Por Carlos Luis Baron martes 10 de enero, 2012

En la esquina normalmente hay un poste de luz al cual nos recostamos a esperar, o una señal de “ceda el paso”, un “pare “ o un policía acostado. Era el punto de reunión del grupo,”nos vemos en la esquina”. Desde ahí veíamos las chicas o la que teníamos en la mirilla en nuestra época de caza. Desde ahí hacíamos “yuca” .En la esquina tomábamos el autobús y había un semáforo.

La esquina era la frontera, hasta ahí llegaba la posibilidad de andar libremente, calle arriba, calle abajo; sin cruzar la calle, sin doblar… la esquina. La esquina es donde dos lados se juntan, como ángulo recto cuando la ciudad es planificada, o en ángulo agudo u obtuso cuando no lo es.

El resquicio de la puerta me ha servido para abrir botellas, pero la esquina para recibir mi cabeza en la oscuridad. La parte más difícil de limpiar es la esquina de un mueble, de un piso, máxime si es de un baño. Para una hormiga doblar la esquina conlleva decisión, ir a lo desconocido. Alterar la ley de la gravedad si se trata de una pared o una altura cualquiera- Al doblar la esquina pasamos de una calle a otra, distinta en nombre y orientación Y ahí siento que estoy yo, pasando de lo conocido a lo desconocido, de lo recordado al olvido.

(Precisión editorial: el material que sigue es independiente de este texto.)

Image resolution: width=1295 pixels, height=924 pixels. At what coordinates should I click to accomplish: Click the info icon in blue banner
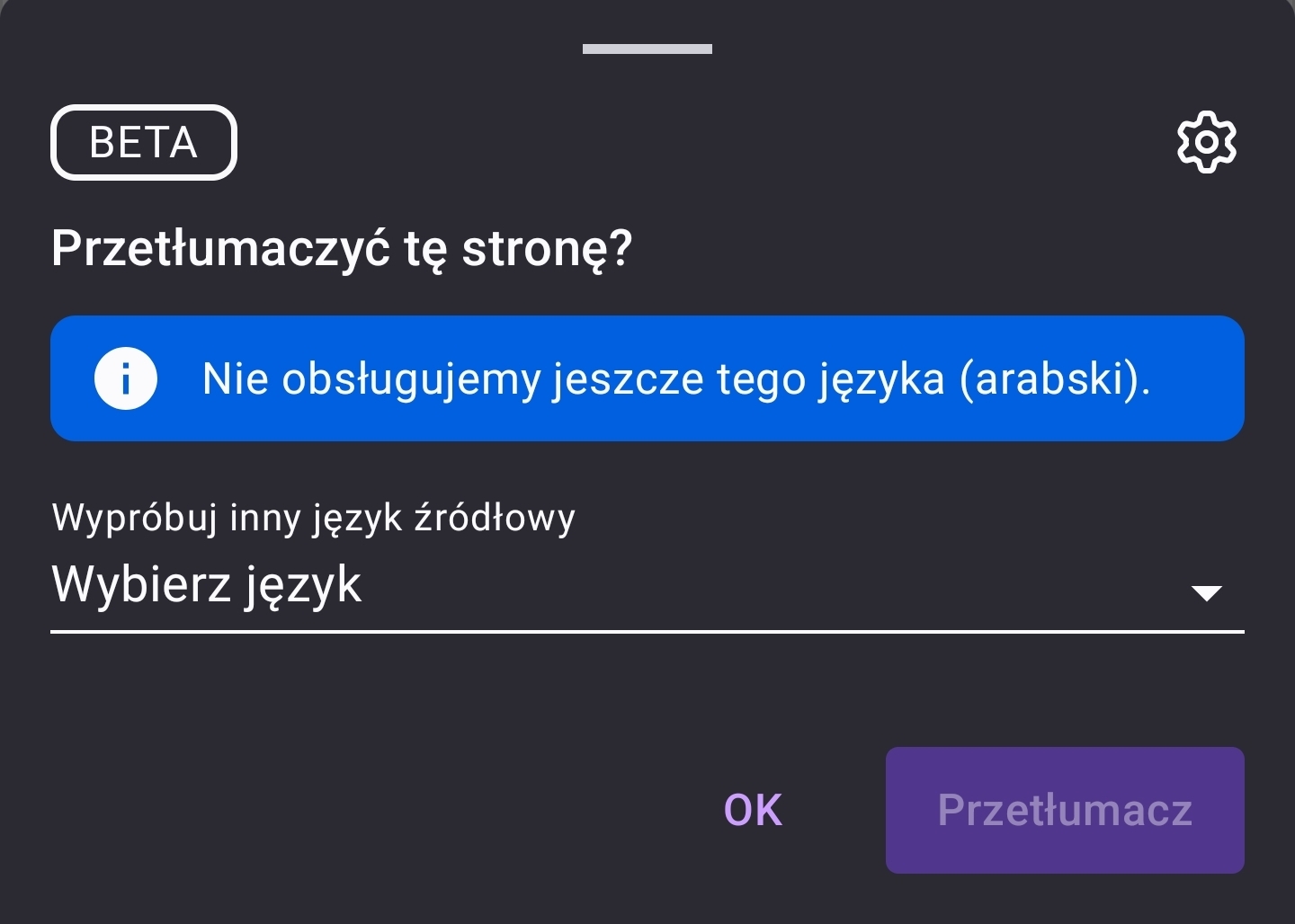(x=126, y=378)
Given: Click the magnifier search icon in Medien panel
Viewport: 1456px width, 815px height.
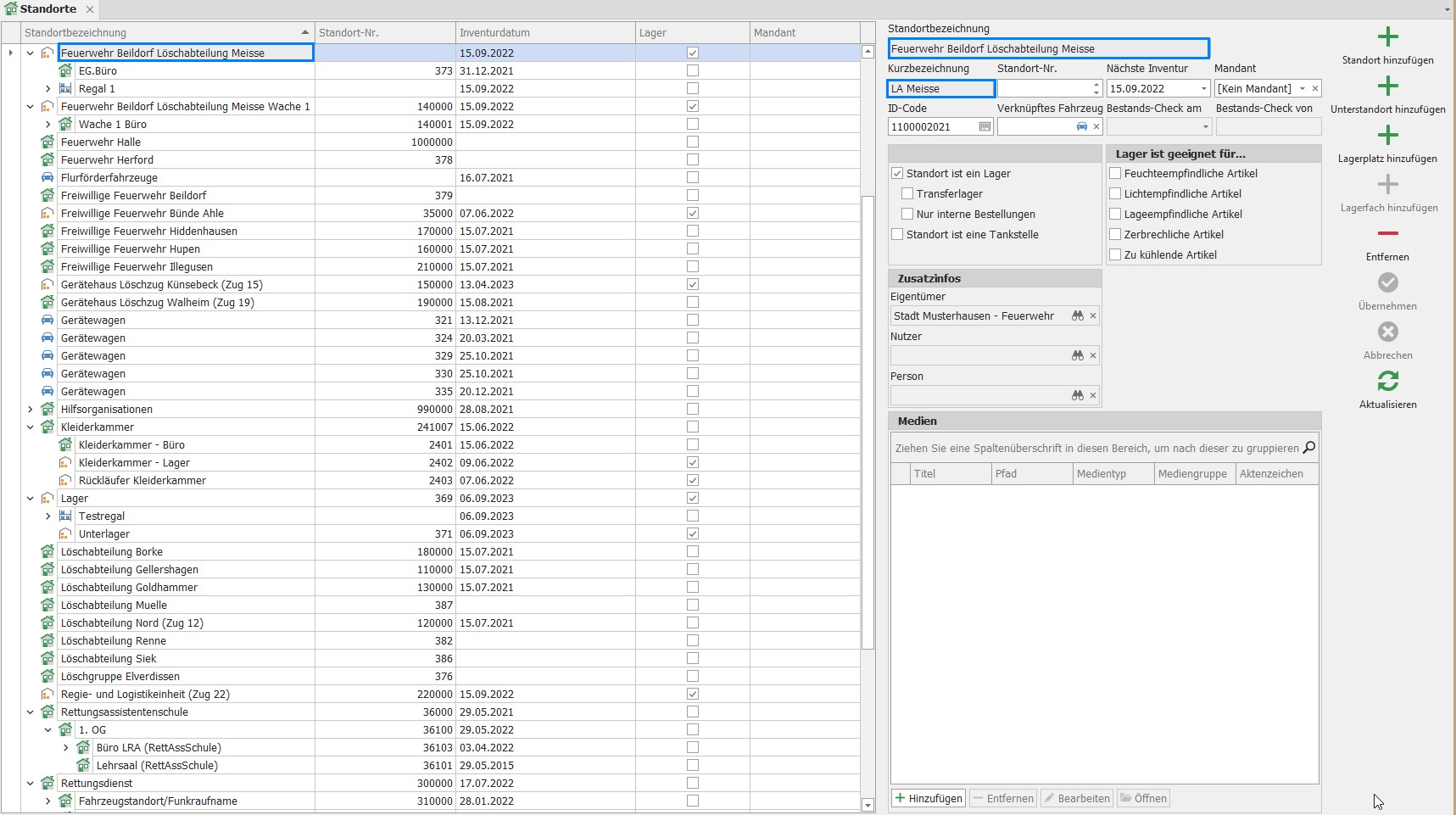Looking at the screenshot, I should 1308,448.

En ese trance en que los nombres no aparecen, en donde no sabemos qué íbamos a decir, pues la idea se esfumó, en preguntarse una y otra vez, qué es lo que yo iba a hacer o comprar cuando aparecemos con otras cosas distintas ya compradas a las que motivaron mi salida. En esa esquina es donde se confunden las ideas de ayer y las de hoy, y a veces no sabemos cuál es cuál. Por eso estas lineas son “en la esquina del olvido”, en esa esquina que se convierte en punto de reunión; hasta donde puedo caminar libremente, para arriba y para abajo, y sé que al doblarla todo pasa a ser desconocido, tanto el ayer como el hoy.

Confió que mientras se pueda sigamos viéndonos, juntándonos, hermanándonos en la esquina de DJ, en la esquina de Don Jorge, en la esquina de Don J., pero en la esquina, sabiendo detenernos cuando esto sea necesario, sabiendo dejar el paso a otros. Es nuestro punto de encuentro.